[Data records]
"""

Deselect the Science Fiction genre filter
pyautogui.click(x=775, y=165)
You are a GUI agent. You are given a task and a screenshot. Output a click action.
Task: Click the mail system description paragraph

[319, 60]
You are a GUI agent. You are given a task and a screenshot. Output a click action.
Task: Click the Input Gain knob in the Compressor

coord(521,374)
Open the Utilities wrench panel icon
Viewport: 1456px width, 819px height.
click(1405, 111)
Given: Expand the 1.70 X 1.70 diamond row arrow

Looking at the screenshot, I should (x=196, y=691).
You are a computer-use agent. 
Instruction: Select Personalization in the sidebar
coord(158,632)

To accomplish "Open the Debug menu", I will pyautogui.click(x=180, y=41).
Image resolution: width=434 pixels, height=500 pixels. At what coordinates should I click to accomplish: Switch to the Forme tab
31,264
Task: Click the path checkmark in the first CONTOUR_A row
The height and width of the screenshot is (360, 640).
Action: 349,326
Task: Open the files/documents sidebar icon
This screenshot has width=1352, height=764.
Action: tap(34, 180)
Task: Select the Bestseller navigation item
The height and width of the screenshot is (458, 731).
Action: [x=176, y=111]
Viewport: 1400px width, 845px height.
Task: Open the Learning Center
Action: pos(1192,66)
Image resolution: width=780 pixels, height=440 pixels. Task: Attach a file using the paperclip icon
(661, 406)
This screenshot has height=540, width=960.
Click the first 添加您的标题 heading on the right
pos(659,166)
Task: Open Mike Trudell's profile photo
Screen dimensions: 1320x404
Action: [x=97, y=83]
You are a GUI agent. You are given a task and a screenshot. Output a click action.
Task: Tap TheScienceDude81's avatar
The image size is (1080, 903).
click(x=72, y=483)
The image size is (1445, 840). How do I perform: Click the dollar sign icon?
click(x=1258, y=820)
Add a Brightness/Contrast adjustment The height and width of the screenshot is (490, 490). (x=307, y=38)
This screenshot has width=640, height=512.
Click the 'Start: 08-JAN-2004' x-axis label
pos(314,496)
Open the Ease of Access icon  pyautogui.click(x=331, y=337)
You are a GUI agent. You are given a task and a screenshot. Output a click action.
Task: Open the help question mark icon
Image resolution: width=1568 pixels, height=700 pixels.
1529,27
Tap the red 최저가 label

"""

Turn everything from the start of the material down to the line containing "coord(158,632)" into a JSON list of strings, one string per line. Leave out blank lines.

[
  "Deselect the Science Fiction genre filter",
  "pyautogui.click(x=775, y=165)",
  "You are a GUI agent. You are given a task and a screenshot. Output a click action.",
  "Task: Click the mail system description paragraph",
  "[319, 60]",
  "You are a GUI agent. You are given a task and a screenshot. Output a click action.",
  "Task: Click the Input Gain knob in the Compressor",
  "coord(521,374)",
  "Open the Utilities wrench panel icon",
  "Viewport: 1456px width, 819px height.",
  "click(1405, 111)",
  "Given: Expand the 1.70 X 1.70 diamond row arrow",
  "Looking at the screenshot, I should (x=196, y=691).",
  "You are a computer-use agent. ",
  "Instruction: Select Personalization in the sidebar",
  "coord(158,632)"
]